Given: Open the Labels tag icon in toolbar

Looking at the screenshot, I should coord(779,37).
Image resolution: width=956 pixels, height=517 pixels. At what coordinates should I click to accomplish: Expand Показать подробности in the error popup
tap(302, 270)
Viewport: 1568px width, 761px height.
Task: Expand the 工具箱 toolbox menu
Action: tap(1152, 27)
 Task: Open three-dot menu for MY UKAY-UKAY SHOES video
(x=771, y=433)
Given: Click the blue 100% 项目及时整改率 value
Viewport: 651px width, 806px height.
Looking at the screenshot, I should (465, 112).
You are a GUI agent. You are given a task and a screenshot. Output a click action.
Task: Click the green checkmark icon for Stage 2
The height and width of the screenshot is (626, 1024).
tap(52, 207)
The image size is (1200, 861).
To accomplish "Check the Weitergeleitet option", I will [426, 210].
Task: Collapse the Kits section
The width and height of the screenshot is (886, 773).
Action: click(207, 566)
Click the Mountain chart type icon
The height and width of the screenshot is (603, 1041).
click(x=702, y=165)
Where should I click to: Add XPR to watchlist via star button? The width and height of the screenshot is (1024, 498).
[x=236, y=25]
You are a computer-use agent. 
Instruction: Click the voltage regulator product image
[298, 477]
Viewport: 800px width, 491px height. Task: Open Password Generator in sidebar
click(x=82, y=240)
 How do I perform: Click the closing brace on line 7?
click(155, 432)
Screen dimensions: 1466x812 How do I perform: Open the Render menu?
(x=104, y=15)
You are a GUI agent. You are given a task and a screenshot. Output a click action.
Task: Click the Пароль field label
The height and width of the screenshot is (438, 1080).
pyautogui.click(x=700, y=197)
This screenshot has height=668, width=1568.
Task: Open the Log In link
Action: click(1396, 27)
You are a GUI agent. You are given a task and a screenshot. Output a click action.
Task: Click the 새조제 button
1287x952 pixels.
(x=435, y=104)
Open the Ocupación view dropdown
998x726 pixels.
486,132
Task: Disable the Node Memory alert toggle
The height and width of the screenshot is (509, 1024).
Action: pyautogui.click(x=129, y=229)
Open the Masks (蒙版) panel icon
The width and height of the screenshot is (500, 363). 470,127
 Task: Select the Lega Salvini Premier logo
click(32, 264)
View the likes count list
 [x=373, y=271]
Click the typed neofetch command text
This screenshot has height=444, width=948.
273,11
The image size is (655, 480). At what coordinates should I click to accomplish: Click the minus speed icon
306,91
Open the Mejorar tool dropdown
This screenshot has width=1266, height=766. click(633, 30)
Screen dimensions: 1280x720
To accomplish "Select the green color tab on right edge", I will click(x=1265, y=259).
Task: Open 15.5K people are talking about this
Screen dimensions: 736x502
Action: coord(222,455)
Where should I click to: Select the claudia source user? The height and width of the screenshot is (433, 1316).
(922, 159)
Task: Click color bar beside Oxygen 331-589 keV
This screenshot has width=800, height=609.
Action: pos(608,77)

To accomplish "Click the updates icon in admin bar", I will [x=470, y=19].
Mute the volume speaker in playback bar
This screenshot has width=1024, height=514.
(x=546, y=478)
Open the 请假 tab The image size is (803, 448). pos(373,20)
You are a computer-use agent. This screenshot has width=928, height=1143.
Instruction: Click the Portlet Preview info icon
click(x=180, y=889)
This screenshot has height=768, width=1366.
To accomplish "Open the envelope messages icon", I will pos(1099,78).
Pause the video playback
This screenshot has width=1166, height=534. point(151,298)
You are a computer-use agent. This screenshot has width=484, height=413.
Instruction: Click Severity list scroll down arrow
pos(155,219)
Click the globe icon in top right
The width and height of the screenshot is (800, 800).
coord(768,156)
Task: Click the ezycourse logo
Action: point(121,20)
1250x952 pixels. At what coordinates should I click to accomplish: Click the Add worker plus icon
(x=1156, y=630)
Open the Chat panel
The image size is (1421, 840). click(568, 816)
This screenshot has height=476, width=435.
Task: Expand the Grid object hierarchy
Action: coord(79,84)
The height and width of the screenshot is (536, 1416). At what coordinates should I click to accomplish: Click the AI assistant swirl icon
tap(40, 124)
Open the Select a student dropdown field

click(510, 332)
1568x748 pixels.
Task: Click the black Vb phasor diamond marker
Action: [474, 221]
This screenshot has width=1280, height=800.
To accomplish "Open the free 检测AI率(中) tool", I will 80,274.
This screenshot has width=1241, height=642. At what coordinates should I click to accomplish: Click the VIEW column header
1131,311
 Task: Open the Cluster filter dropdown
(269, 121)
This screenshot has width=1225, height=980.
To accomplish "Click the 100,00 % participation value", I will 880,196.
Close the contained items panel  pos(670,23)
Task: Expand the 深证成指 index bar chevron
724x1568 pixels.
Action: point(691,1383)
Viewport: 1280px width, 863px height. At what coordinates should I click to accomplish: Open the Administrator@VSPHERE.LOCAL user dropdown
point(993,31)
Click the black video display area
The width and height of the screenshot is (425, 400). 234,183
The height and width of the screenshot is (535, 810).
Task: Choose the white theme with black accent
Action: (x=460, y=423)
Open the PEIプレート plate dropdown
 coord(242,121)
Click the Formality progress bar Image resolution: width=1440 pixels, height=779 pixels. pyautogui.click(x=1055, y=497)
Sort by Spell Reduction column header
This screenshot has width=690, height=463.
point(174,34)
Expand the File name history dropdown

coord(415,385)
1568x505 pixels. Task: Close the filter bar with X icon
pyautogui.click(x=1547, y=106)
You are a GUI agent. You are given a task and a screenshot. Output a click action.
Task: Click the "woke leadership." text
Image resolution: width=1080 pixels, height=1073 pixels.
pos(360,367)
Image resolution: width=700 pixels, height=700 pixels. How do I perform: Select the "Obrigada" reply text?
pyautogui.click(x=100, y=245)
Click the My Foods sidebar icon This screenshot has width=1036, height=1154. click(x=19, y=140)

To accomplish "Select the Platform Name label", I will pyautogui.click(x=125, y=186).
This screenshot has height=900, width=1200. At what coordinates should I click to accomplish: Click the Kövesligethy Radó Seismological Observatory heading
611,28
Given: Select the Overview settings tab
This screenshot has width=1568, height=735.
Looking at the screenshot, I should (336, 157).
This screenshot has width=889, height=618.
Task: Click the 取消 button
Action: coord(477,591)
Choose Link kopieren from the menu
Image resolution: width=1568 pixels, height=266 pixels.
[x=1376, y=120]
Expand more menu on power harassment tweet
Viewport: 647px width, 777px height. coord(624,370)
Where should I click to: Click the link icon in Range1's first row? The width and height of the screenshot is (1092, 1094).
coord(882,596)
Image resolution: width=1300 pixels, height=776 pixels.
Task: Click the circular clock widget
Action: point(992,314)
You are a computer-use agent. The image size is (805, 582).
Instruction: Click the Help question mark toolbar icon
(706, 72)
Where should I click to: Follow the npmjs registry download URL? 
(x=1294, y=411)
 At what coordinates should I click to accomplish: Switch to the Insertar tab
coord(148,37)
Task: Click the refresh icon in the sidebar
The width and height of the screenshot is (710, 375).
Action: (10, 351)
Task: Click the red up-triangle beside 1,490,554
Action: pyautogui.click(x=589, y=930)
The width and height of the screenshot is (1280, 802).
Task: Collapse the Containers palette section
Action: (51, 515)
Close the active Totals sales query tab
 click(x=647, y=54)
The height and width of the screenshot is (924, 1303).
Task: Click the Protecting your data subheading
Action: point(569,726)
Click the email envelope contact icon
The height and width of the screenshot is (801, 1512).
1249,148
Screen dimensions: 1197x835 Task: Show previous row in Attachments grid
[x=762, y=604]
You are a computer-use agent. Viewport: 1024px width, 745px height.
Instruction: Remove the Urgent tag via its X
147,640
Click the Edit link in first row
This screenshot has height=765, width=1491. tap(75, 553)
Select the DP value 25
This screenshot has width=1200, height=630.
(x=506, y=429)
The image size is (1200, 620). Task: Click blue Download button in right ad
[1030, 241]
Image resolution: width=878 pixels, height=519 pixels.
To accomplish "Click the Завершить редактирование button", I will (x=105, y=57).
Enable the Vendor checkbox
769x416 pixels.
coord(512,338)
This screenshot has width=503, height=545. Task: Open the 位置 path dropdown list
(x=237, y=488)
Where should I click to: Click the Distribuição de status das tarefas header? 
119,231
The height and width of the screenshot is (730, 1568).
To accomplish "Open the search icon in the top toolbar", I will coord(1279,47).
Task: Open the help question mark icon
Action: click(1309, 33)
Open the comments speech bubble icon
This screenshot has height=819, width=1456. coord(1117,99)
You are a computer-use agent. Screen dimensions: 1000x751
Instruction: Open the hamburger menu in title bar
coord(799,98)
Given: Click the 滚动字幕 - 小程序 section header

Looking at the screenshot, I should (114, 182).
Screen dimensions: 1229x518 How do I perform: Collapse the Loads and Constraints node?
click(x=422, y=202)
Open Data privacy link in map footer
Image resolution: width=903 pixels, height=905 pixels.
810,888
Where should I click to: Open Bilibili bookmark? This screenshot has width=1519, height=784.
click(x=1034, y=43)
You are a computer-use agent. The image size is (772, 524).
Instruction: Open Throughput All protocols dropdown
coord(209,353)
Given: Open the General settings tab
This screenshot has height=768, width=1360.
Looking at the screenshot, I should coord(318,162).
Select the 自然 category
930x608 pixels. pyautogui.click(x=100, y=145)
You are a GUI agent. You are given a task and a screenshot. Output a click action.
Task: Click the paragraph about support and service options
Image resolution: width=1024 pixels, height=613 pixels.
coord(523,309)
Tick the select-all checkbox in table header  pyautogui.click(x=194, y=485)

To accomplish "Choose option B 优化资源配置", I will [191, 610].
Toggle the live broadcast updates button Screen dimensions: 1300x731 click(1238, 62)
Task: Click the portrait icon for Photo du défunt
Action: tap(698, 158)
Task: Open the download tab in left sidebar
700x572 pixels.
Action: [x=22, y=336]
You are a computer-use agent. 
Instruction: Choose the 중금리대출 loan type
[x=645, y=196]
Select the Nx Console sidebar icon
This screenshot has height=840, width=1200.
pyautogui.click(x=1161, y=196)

- _Exercise directions_:
Examine the records and pull out every line where the string "about" occurs.

- _Problem solution_:
Task: Open 15.5K people are talking about this
Task: Click the paragraph about support and service options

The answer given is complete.